Let's compute one from scratch. Take $f(x) = x^2$:

$$f'(x) = \lim_{h \to 0} \frac{(x+h)^2 - x^2}{h} = \lim_{h \to 0} \frac{2xh + h^2}{h} = \lim_{h \to 0}(2x + h) = 2x$$

So the derivative of $x^2$ is $2x$. At $x = 3$, the parabola has slope $6$. At $x = 0$, it has slope $0$ — the tangent is horizontal at the vertex.

You'll encounter several notations, all meaning the same thing: $f'(x)$, $\;\dfrac{df}{dx}$, $\;\dfrac{d}{dx}[f]$, and $\dot{f}$ (the dot notation is common in physics).

Common Derivative Rules

Computing the limit from scratch every time would be exhausting. These rules — each provable from the definition — cover nearly everything:

  • Power rule: $\dfrac{d}{dx}[x^n] = nx^{n-1}$
  • Sum rule: $\dfrac{d}{dx}[f + g] = f' + g'$
  • Product rule: $\dfrac{d}{dx}[fg] = f'g + fg'$
  • Chain rule: $\dfrac{d}{dx}[f(g(x))] = f'(g(x))\cdot g'(x)$
  • Key values: $\dfrac{d}{dx}[\sin x] = \cos x$,  $\dfrac{d}{dx}[e^x] = e^x$,  $\dfrac{d}{dx}[\ln x] = \dfrac{1}{x}$

Derivative Graphs

Once you understand that the derivative is slope, you can extract a remarkable amount of information about $f$ just by looking at its derivative graph — no algebra required.

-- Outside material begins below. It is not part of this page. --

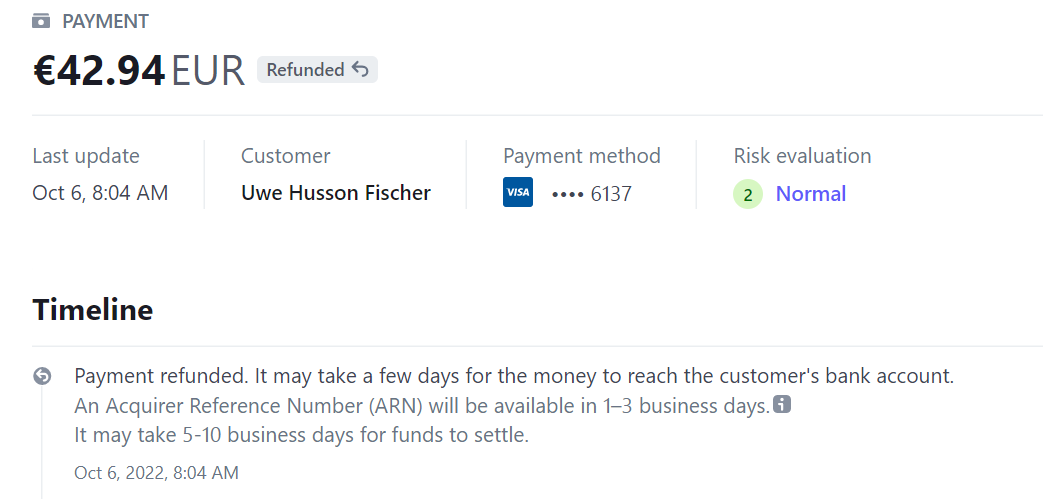Click the Oct 6, 8:04 AM last update value
Screen dimensions: 1043x499
tap(100, 193)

The sign of $f'(x)$ tells you whether $f$ is rising or falling. Where $f'(x) > 0$, the tangent tilts upward — $f$ is increasing. Where $f'(x) < 0$, it tilts downward — $f$ is decreasing. Where $f'(x) = 0$, the tangent is horizontal — $f$ momentarily flattens out. The magnitude $|f'(x)|$ tells you how steep: a large $|f'|$ means the function is racing up or down; a value near zero means it's barely moving.

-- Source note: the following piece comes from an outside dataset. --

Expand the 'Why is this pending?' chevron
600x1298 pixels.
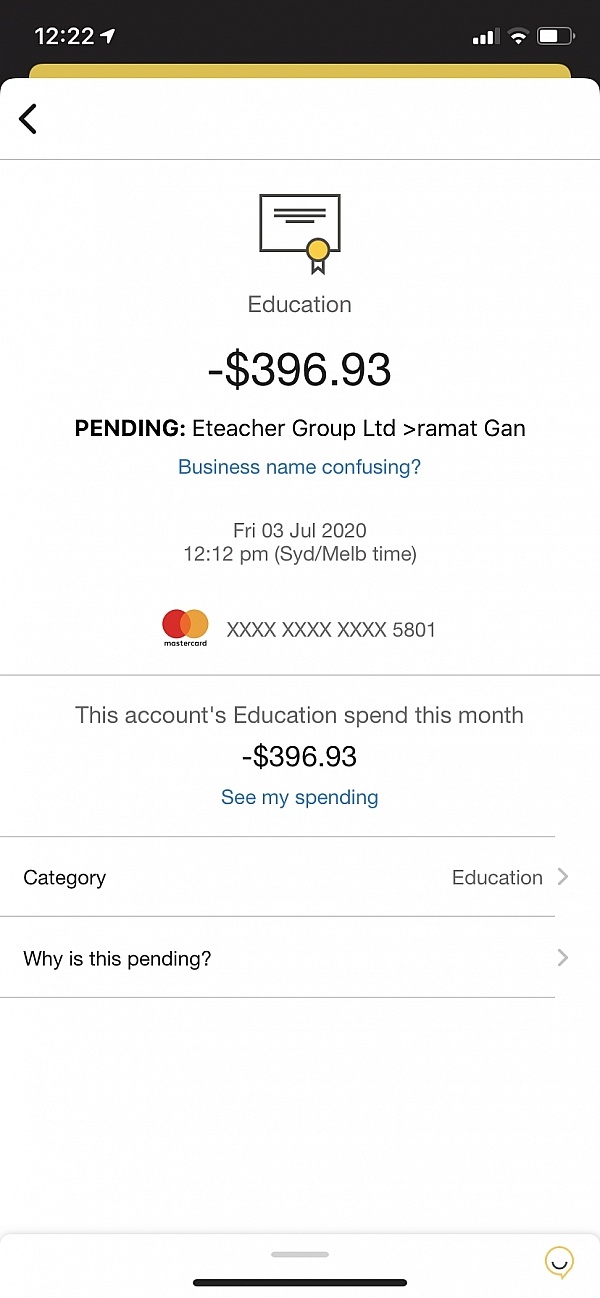click(x=563, y=958)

The second derivative $f''(x)$ is the derivative of $f'(x)$ — the rate at which the slope itself is changing. This encodes concavity:

  • $f''(x) > 0$ — the slope is increasing, so $f$ curves upward (concave up, like a bowl). The graph lies above its tangent lines.
  • $f''(x) < 0$ — the slope is decreasing, so $f$ curves downward (concave down, like a hill). The graph lies below its tangent lines.
  • $f''(x) = 0$ and changes sign — an inflection point, where the bend direction reverses.
Reading the Derivative Graph

Think of $f'$ as the "mood" of $f$. When $f'$ is large and positive, $f$ is climbing steeply. When $f'$ crosses zero from above, $f$ just peaked. When $f'$ is negative, $f$ is falling. When $f'$ bottoms out, $f$ has an inflection point. The entire story of $f$'s shape is encoded in the graph of $f'$.

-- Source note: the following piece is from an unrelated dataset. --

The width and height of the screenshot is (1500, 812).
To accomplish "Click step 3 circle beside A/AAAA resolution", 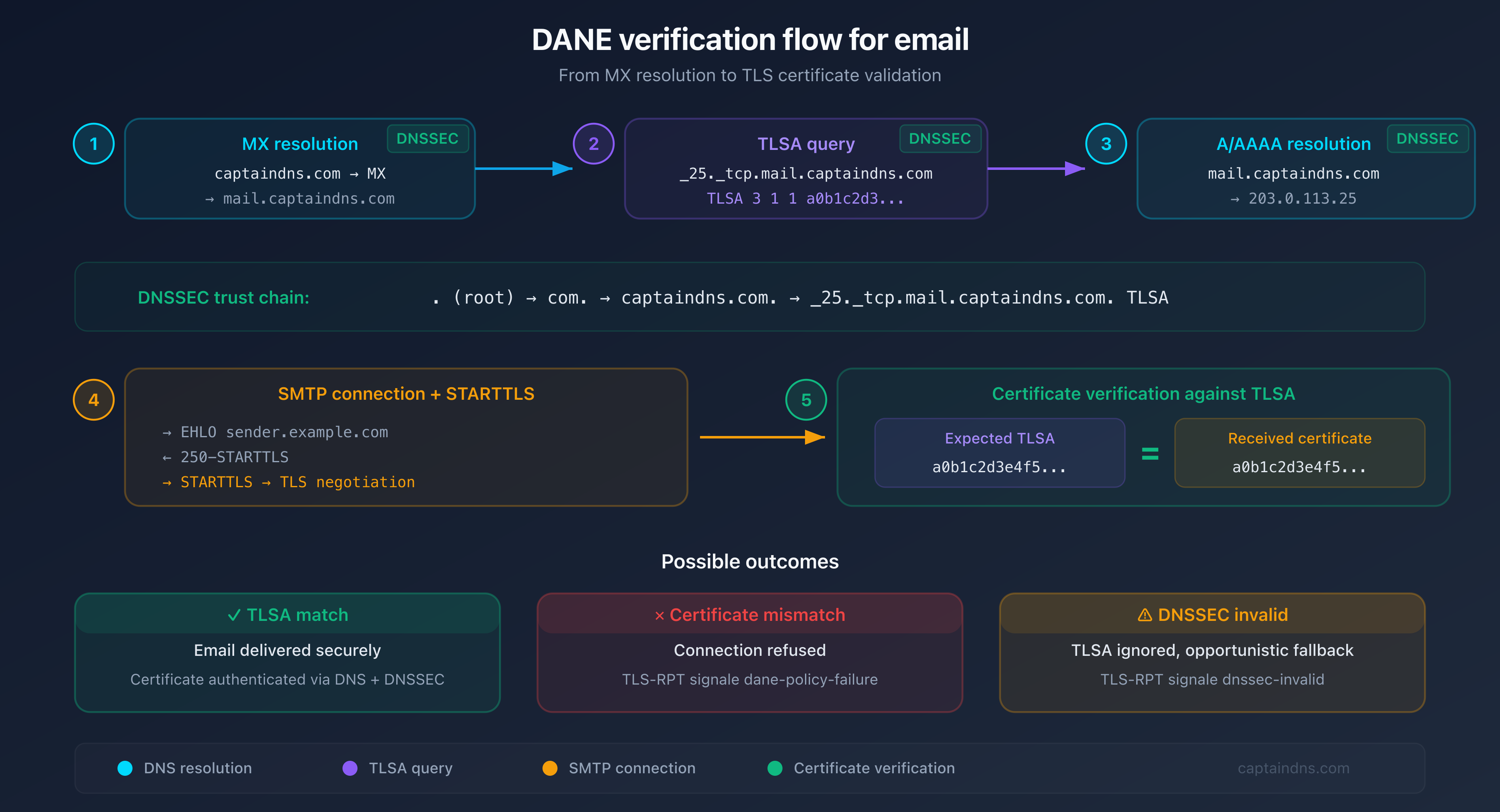I will click(1106, 144).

Optimization & Critical Points

One of the most powerful applications of derivatives is finding where a function achieves its maximum or minimum value — a process called optimization. Engineers minimize drag. Economists maximize profit. Physicists find paths of least time. The mathematical principle behind all of these is the same: at a peak or a valley, the tangent line is horizontal, so the slope is zero.

A critical point is any $x = c$ where $f'(c) = 0$ or $f'(c)$ does not exist. Every local maximum and minimum must be a critical point — but not every critical point is a maximum or minimum. You need a test to decide.

The First Derivative Test: examine the sign of $f'$ on both sides of $c$.

  • $f'$ goes $+ \to -$ at $c$: local maximum — the function rises, then falls
  • $f'$ goes $- \to +$ at $c$: local minimum — the function falls, then rises
  • $f'$ doesn't change sign: neither — it's an inflection point with horizontal tangent (e.g., $f(x) = x^3$ at $x = 0$)

The Second Derivative Test gives a quicker answer when $f'(c) = 0$:

$$f'(c) = 0 \implies \begin{cases} f''(c) > 0 & \text{local minimum (concave up — bowl)} \\ f''(c) < 0 & \text{local maximum (concave down — hill)} \\ f''(c) = 0 & \text{inconclusive — use the first derivative test} \end{cases}$$

The intuition is clean: if the function is concave up at a flat point, you're at the bottom of a bowl — a minimum. If concave down, you're at the top of a hill — a maximum.

Inflection Points

Don't confuse critical points with inflection points. A critical point is where $f' = 0$ or is undefined — a candidate for a max or min. An inflection point is where $f''$ changes sign — where the curvature of the graph reverses direction. These can coincide (as with $x^3$ at the origin), but they are conceptually distinct. One is about slope; the other is about bending.